From first line to last, give the records again word for word and omit the pictures.

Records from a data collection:

┄┄┄┄┄┄

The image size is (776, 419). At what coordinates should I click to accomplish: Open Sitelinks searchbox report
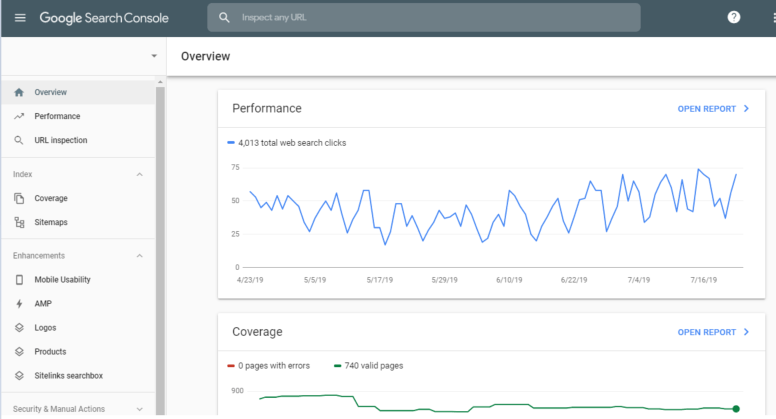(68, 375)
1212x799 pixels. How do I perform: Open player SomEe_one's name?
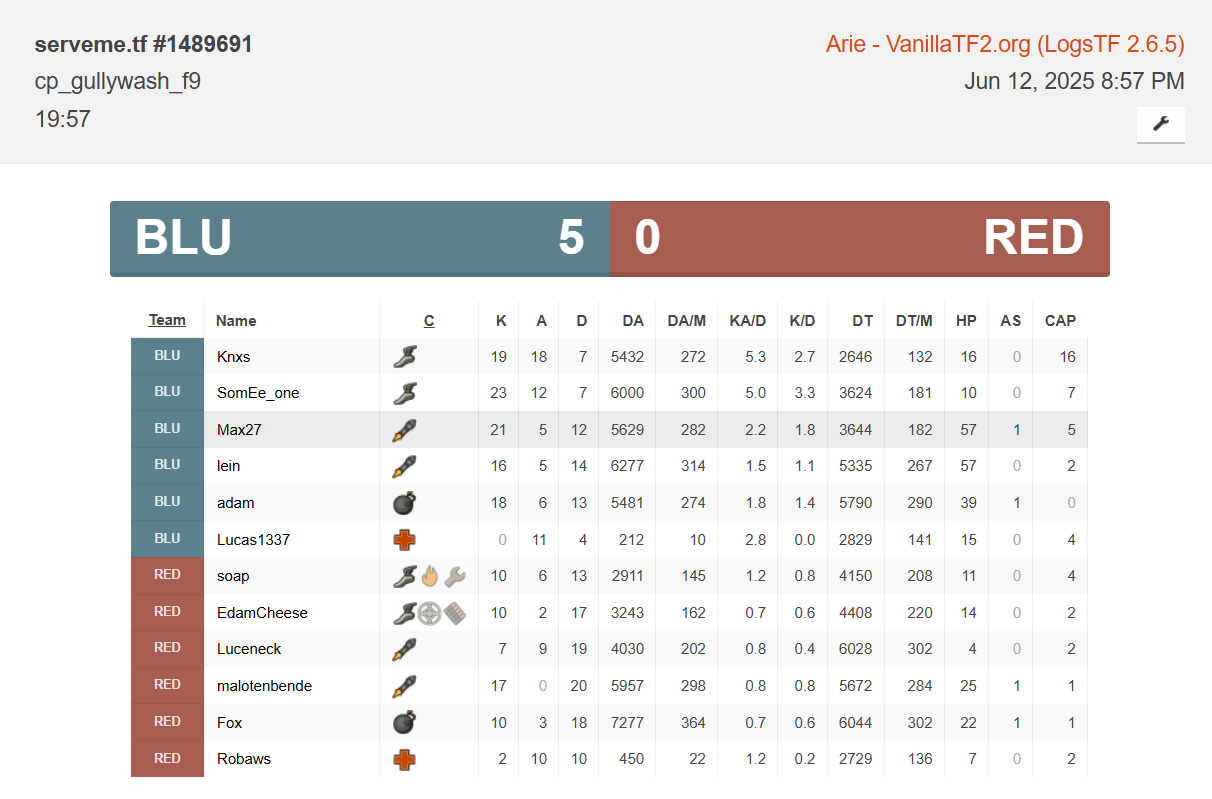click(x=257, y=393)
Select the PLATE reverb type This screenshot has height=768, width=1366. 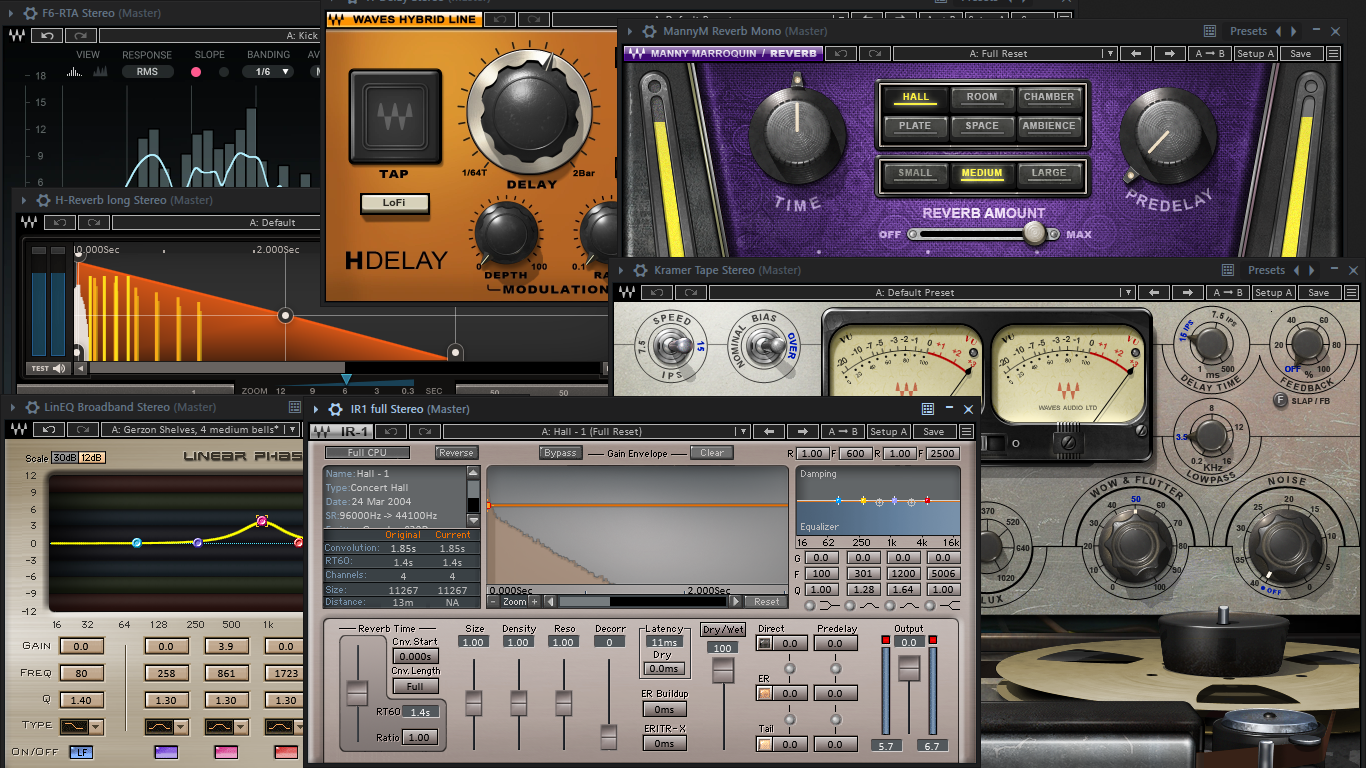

┄┄┄┄┄┄

▶ [Result]
The image size is (776, 419). At what coordinates should I click to accomplish: Open Sitelinks searchbox report
(68, 375)
1212x799 pixels. How do I perform: Open player SomEe_one's name?
click(x=257, y=393)
Select the PLATE reverb type This screenshot has height=768, width=1366. 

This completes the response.